VARESE Quanta nostalgia per i cinemini di periferia, con la cassiera che snocciolava orari e programmi, e intanto si pettinava come Sofia Loren o Marilyn Monroe. Per il mistero che aleggiava dietro i tre buchi nel muro da cui arrivava la luce in movimento, assieme al ronzio della “pizza” che girava sul proiettore. Per quell’odore di chiuso e noccioline che stazionava in sala, assieme a quello di cane bagnato quando fuori pioveva.

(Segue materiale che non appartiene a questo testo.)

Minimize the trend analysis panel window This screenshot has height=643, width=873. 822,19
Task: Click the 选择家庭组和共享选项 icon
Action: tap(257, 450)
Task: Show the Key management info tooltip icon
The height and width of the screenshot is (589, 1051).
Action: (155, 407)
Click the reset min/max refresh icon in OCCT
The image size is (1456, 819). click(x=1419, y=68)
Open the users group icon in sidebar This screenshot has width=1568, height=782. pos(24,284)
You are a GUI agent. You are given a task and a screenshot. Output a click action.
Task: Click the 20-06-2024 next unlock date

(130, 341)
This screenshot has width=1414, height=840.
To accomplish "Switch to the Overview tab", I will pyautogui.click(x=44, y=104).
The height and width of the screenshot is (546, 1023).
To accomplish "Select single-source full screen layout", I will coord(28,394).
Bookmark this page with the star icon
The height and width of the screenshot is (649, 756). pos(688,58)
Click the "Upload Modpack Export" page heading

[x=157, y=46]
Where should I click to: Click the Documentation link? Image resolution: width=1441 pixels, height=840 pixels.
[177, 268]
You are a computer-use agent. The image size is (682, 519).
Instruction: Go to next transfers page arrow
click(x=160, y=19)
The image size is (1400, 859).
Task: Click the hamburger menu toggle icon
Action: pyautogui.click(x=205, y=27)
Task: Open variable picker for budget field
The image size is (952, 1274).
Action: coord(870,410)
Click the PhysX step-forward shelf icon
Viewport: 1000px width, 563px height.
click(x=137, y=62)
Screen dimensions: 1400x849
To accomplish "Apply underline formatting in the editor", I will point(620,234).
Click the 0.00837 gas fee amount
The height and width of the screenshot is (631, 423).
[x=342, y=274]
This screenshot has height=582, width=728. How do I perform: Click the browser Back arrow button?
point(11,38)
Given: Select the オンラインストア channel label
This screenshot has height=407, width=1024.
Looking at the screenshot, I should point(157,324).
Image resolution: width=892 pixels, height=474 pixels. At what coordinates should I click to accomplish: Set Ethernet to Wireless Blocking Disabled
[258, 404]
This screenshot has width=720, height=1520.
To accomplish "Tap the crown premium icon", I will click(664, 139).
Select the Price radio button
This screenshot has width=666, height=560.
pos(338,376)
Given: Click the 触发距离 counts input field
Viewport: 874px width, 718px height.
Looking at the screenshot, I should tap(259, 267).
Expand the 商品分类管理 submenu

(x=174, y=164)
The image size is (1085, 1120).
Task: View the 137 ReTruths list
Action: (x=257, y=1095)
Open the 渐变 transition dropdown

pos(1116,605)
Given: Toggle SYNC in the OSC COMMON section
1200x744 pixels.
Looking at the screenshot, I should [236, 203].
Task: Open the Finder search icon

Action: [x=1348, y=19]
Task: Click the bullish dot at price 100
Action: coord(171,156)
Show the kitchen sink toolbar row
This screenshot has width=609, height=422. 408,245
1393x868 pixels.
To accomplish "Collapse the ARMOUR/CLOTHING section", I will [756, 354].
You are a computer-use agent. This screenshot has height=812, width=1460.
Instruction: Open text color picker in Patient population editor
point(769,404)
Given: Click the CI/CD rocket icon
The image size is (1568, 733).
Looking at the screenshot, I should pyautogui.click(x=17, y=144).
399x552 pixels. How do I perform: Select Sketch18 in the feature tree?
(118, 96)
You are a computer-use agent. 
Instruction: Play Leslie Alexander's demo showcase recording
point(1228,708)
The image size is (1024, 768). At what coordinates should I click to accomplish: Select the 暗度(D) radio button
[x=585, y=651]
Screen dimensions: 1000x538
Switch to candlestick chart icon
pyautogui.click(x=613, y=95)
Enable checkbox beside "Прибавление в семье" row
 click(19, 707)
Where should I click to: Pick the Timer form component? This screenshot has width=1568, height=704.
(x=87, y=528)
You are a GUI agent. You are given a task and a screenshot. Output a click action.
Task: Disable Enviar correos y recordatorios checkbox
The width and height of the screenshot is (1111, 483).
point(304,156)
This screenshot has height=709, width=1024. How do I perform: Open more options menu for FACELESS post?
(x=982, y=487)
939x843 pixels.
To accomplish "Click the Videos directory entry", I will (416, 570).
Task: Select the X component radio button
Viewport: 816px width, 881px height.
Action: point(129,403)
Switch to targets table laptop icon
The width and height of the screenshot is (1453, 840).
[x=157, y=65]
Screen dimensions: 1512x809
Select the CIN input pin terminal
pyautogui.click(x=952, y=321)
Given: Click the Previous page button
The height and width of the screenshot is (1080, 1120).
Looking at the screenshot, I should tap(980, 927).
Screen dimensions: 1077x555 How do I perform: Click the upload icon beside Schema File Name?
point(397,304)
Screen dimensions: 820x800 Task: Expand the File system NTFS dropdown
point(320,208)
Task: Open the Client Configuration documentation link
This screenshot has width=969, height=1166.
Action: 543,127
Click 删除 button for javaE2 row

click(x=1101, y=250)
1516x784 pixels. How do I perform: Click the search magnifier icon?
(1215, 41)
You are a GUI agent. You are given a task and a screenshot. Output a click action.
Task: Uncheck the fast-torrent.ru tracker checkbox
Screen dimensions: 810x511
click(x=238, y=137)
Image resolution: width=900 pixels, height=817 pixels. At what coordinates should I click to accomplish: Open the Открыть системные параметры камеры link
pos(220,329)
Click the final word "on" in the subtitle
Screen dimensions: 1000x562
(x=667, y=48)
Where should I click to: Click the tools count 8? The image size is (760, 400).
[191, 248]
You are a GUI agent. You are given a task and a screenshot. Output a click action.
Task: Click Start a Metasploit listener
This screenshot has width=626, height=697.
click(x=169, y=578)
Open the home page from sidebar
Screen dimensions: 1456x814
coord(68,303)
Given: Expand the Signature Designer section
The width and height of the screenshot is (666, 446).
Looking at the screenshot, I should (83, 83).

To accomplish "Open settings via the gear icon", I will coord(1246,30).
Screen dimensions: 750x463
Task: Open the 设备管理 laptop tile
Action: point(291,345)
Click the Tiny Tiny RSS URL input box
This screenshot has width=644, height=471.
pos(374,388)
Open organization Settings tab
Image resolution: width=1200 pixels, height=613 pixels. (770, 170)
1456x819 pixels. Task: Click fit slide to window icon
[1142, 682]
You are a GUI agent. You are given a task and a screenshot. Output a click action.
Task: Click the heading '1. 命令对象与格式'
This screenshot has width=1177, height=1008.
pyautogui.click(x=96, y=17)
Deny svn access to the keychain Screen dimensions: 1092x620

Un pezzo di questo amarcord lo ha rintracciato e fotografato Alberto Bortoluzzi, con una ricerca capillare in mezza Italia, inseguimenti in negozi di rigattiere e antri di collezionisti, aste su ebay e il fiuto di chi è preda di una volontà quasi maniacale. Risultato, un libro e una mostra dedicati alle vecchie sedie dei cinema, di solito fotografate a file o a gruppetti di due o tre, con un fondale neutro, quasi fossero strane sculture, reperti di un passato prossimo magicamente remoto, da raccontare e rimpiangere. Dopo l’importante debutto, lo scorso luglio, nelle sale di Palazzo Reale a Milano, la mostra «24+1 Cinema Chairs Project» arriva a Varese, accolta al rinnovato museo del Castello di Masnago (fino al 27 marzo, orari: martedì-domenica, 9,30-12,30 e 14-17,30) accompagnata, il giorno della chiusura, da un incontro con il regista Tinto Brass (al Castello, alle ore 15) con proiezione della versione integrale del suo film «Caligola». Due anni di lavoro, tanto ha impiegato Bortoluzzi a trovare le sedie – alcune abbandonate perfino in un prato – e poi a invitare registi e uomini di cinema a dar voce alla sua idea, con una vera e propria antologia di scritti a corredo del libro-catalogo pubblicato da Silvana Editoriale.
L’elenco dei nomi è una specie di dizionario del cinema contemporaneo: si va da Carlo Verdone, Francesca Comencini, Marco Tullio Giordana e James Ivory a Patrice Leconte, Ken Loach, Mohamed Sudani, fino a Daniele Luchetti, Carlo Mazzacurati, Giuliano Montaldo e al grande Mario Monicelli, per arrivare alla “guest star” Luis Bacalov, Giovanni Gastel, Ferdinando Scianna e Vittorio Storaro. Alberto ha immaginato il libro come il montaggio di un film,
con i testi a rappresentare la sceneggiatura, le sedie gli attori e lui stesso il regista, e per catalogare il materiale si è avvalso della consulenza del personale di Cinearredo Zambelli. Le sedie di Bortoluzzi, nella loro statica colloquialità ci regalano migliaia di suoni, parole, immagini, fumo di sigaretta e baci rubati, cicche appiccicate al sedile e ombrelli dimenticati. In una parola l’umanità che perdiamo per strada a desolante velocità.